YOUR GOAL: Tally the lines in the records underneath that contain the string "copy", and state the figure by itself.

EXERCISE MATERIALS:
################
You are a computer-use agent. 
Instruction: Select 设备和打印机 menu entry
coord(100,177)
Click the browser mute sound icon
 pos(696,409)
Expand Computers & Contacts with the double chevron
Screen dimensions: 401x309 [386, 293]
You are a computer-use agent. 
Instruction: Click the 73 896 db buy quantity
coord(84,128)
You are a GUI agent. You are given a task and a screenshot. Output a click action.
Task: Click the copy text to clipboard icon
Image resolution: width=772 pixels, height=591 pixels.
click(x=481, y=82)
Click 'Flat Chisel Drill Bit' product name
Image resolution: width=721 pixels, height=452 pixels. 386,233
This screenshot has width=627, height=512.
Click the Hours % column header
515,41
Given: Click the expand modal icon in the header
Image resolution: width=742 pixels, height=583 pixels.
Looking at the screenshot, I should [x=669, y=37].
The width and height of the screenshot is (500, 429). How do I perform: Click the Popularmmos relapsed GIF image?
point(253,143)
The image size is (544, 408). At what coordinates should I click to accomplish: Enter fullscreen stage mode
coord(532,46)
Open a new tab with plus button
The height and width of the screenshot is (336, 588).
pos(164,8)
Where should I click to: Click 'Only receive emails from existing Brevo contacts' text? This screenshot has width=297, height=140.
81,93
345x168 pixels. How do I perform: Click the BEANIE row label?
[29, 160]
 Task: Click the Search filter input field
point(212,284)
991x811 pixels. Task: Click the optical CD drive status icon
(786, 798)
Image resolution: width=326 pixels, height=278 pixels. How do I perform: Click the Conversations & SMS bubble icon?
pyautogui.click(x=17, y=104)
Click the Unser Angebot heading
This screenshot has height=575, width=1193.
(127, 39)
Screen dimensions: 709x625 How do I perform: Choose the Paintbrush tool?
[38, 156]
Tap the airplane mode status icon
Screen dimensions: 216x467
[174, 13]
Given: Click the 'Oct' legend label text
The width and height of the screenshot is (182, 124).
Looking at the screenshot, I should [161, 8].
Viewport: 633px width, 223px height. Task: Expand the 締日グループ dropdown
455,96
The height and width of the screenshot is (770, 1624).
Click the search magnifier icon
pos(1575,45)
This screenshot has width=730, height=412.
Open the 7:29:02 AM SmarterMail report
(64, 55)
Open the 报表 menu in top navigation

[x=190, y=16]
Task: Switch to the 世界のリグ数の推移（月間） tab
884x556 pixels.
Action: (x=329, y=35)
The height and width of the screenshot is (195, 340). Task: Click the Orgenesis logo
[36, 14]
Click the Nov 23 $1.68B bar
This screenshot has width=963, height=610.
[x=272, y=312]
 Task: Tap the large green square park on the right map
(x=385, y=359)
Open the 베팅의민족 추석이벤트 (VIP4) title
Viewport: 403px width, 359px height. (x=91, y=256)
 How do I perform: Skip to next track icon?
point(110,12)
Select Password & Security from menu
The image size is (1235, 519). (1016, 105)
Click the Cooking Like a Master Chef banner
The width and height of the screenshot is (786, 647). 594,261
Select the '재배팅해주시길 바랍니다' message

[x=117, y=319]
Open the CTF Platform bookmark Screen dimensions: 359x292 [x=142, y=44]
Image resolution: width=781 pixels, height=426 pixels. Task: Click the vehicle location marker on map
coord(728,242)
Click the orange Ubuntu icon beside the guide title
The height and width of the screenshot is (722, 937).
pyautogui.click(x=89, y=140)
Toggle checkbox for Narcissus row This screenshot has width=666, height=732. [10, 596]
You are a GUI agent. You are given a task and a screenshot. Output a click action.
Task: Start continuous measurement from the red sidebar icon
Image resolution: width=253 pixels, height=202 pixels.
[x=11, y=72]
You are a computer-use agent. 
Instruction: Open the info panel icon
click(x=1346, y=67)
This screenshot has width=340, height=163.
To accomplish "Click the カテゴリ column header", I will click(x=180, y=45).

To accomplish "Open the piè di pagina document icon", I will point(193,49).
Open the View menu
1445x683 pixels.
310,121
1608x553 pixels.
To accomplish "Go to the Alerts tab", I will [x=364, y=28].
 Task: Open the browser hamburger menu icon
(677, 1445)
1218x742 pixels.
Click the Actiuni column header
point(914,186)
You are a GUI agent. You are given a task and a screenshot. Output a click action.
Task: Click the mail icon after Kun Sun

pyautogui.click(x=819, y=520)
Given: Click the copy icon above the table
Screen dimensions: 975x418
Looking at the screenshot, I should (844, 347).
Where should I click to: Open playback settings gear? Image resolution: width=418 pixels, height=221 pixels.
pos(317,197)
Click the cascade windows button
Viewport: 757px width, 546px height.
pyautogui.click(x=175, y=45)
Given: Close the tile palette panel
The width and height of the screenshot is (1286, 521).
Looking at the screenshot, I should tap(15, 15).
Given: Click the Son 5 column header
################
TASK SOLUTION: 2